Every record has to be written out exactly, with no line missing.

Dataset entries
━━━━━━━━━━

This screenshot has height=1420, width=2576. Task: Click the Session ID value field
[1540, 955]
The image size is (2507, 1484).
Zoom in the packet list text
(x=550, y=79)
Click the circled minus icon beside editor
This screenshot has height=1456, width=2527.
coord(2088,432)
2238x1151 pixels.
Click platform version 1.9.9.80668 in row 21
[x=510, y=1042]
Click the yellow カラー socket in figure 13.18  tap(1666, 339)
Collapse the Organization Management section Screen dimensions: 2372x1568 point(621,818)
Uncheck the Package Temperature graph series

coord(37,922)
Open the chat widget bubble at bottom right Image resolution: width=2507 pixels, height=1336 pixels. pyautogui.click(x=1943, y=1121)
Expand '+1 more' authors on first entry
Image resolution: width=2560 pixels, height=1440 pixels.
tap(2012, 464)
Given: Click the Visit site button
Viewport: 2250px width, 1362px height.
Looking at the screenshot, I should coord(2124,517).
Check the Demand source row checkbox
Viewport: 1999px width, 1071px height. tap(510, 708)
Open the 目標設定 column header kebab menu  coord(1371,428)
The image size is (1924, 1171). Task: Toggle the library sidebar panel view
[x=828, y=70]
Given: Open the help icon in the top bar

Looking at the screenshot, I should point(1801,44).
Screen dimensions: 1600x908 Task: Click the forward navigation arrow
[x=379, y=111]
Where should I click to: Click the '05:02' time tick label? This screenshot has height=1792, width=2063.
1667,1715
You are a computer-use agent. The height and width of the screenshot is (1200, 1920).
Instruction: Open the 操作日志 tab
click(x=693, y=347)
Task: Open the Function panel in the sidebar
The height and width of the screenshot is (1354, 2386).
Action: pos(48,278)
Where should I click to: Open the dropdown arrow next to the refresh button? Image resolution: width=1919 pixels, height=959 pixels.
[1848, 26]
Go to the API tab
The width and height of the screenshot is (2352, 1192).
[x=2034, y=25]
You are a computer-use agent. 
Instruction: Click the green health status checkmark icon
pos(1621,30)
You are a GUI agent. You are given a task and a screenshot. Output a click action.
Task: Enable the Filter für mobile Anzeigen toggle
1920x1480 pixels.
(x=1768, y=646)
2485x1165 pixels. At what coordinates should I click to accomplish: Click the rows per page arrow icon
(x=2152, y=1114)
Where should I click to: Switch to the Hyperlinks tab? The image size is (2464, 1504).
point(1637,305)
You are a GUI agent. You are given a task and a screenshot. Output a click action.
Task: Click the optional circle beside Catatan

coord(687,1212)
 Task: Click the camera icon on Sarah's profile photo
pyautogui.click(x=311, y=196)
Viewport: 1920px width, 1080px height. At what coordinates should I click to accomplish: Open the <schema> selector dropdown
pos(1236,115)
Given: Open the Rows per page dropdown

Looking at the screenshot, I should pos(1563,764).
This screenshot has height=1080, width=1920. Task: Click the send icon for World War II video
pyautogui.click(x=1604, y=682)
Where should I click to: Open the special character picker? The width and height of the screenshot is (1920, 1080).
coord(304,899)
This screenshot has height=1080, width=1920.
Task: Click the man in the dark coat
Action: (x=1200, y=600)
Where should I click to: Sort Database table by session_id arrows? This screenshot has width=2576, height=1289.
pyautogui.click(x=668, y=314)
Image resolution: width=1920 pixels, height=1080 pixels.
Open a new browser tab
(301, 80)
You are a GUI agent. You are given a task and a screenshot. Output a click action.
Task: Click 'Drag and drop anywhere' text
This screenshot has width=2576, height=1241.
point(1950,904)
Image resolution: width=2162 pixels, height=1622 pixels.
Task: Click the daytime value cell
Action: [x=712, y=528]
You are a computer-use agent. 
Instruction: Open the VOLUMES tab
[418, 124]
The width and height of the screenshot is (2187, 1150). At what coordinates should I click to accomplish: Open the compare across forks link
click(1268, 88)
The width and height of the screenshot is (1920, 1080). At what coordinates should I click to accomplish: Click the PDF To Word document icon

━━━━━━━━━━

- _RESPONSE TO THIS EXERCISE_:
This screenshot has height=1420, width=2576. Task: Click the Session ID value field
[1540, 955]
The image size is (2507, 1484).
Zoom in the packet list text
(x=550, y=79)
Click the circled minus icon beside editor
This screenshot has height=1456, width=2527.
coord(2088,432)
2238x1151 pixels.
Click platform version 1.9.9.80668 in row 21
[x=510, y=1042]
Click the yellow カラー socket in figure 13.18  tap(1666, 339)
Collapse the Organization Management section Screen dimensions: 2372x1568 point(621,818)
Uncheck the Package Temperature graph series

coord(37,922)
Open the chat widget bubble at bottom right Image resolution: width=2507 pixels, height=1336 pixels. pyautogui.click(x=1943, y=1121)
Expand '+1 more' authors on first entry
Image resolution: width=2560 pixels, height=1440 pixels.
tap(2012, 464)
Given: Click the Visit site button
Viewport: 2250px width, 1362px height.
Looking at the screenshot, I should coord(2124,517).
Check the Demand source row checkbox
Viewport: 1999px width, 1071px height. tap(510, 708)
Open the 目標設定 column header kebab menu  coord(1371,428)
The image size is (1924, 1171). Task: Toggle the library sidebar panel view
[x=828, y=70]
Given: Open the help icon in the top bar

Looking at the screenshot, I should point(1801,44).
Screen dimensions: 1600x908 Task: Click the forward navigation arrow
[x=379, y=111]
Where should I click to: Click the '05:02' time tick label? This screenshot has height=1792, width=2063.
1667,1715
You are a computer-use agent. The height and width of the screenshot is (1200, 1920).
Instruction: Open the 操作日志 tab
click(x=693, y=347)
Task: Open the Function panel in the sidebar
The height and width of the screenshot is (1354, 2386).
Action: pos(48,278)
Where should I click to: Open the dropdown arrow next to the refresh button? Image resolution: width=1919 pixels, height=959 pixels.
[1848, 26]
Go to the API tab
The width and height of the screenshot is (2352, 1192).
[x=2034, y=25]
You are a computer-use agent. 
Instruction: Click the green health status checkmark icon
pos(1621,30)
You are a GUI agent. You are given a task and a screenshot. Output a click action.
Task: Enable the Filter für mobile Anzeigen toggle
1920x1480 pixels.
(x=1768, y=646)
2485x1165 pixels. At what coordinates should I click to accomplish: Click the rows per page arrow icon
(x=2152, y=1114)
Where should I click to: Switch to the Hyperlinks tab? The image size is (2464, 1504).
point(1637,305)
You are a GUI agent. You are given a task and a screenshot. Output a click action.
Task: Click the optional circle beside Catatan

coord(687,1212)
 Task: Click the camera icon on Sarah's profile photo
pyautogui.click(x=311, y=196)
Viewport: 1920px width, 1080px height. At what coordinates should I click to accomplish: Open the <schema> selector dropdown
pos(1236,115)
Given: Open the Rows per page dropdown

Looking at the screenshot, I should pos(1563,764).
This screenshot has height=1080, width=1920. Task: Click the send icon for World War II video
pyautogui.click(x=1604, y=682)
Where should I click to: Open the special character picker? The width and height of the screenshot is (1920, 1080).
coord(304,899)
This screenshot has height=1080, width=1920.
Task: Click the man in the dark coat
Action: (x=1200, y=600)
Where should I click to: Sort Database table by session_id arrows? This screenshot has width=2576, height=1289.
pyautogui.click(x=668, y=314)
Image resolution: width=1920 pixels, height=1080 pixels.
Open a new browser tab
(301, 80)
You are a GUI agent. You are given a task and a screenshot. Output a click action.
Task: Click 'Drag and drop anywhere' text
This screenshot has width=2576, height=1241.
point(1950,904)
Image resolution: width=2162 pixels, height=1622 pixels.
Task: Click the daytime value cell
Action: [x=712, y=528]
You are a computer-use agent. 
Instruction: Open the VOLUMES tab
[418, 124]
The width and height of the screenshot is (2187, 1150). At what coordinates should I click to accomplish: Open the compare across forks link
click(1268, 88)
The width and height of the screenshot is (1920, 1080). At what coordinates should I click to accomplish: Click the PDF To Word document icon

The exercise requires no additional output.